Segment Open

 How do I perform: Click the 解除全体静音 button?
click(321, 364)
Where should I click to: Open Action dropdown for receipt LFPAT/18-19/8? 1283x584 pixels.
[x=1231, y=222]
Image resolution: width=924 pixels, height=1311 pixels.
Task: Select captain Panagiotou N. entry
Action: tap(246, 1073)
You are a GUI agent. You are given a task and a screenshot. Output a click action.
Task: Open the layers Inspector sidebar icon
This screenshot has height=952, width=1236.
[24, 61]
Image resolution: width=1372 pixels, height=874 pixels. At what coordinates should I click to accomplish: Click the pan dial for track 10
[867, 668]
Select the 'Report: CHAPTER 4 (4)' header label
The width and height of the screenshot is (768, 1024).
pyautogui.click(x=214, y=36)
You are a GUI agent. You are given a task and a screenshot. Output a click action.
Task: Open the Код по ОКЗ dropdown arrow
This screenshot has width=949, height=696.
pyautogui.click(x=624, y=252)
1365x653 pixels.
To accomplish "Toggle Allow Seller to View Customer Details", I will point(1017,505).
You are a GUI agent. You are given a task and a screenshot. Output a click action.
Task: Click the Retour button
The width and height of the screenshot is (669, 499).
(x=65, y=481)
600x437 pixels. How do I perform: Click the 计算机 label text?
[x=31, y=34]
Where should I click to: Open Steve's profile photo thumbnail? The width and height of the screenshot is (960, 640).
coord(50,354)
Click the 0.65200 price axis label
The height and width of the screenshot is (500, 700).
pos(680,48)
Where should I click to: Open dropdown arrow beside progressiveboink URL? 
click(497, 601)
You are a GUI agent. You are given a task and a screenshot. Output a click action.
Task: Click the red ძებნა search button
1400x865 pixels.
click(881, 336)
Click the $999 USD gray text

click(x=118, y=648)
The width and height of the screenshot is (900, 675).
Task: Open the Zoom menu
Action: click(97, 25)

Segment Closed

[Directions]
Give back the lines of the listing from the one with "Select the 'Report: CHAPTER" through the end, both included, exactly as written and with nothing added.

[Exercise output]
Select the 'Report: CHAPTER 4 (4)' header label
The width and height of the screenshot is (768, 1024).
pyautogui.click(x=214, y=36)
You are a GUI agent. You are given a task and a screenshot. Output a click action.
Task: Open the Код по ОКЗ dropdown arrow
This screenshot has width=949, height=696.
pyautogui.click(x=624, y=252)
1365x653 pixels.
To accomplish "Toggle Allow Seller to View Customer Details", I will point(1017,505).
You are a GUI agent. You are given a task and a screenshot. Output a click action.
Task: Click the Retour button
The width and height of the screenshot is (669, 499).
(x=65, y=481)
600x437 pixels. How do I perform: Click the 计算机 label text?
[x=31, y=34]
Where should I click to: Open Steve's profile photo thumbnail? The width and height of the screenshot is (960, 640).
coord(50,354)
Click the 0.65200 price axis label
The height and width of the screenshot is (500, 700).
pos(680,48)
Where should I click to: Open dropdown arrow beside progressiveboink URL? 
click(497, 601)
You are a GUI agent. You are given a task and a screenshot. Output a click action.
Task: Click the red ძებნა search button
1400x865 pixels.
click(881, 336)
Click the $999 USD gray text

click(x=118, y=648)
The width and height of the screenshot is (900, 675).
Task: Open the Zoom menu
Action: click(97, 25)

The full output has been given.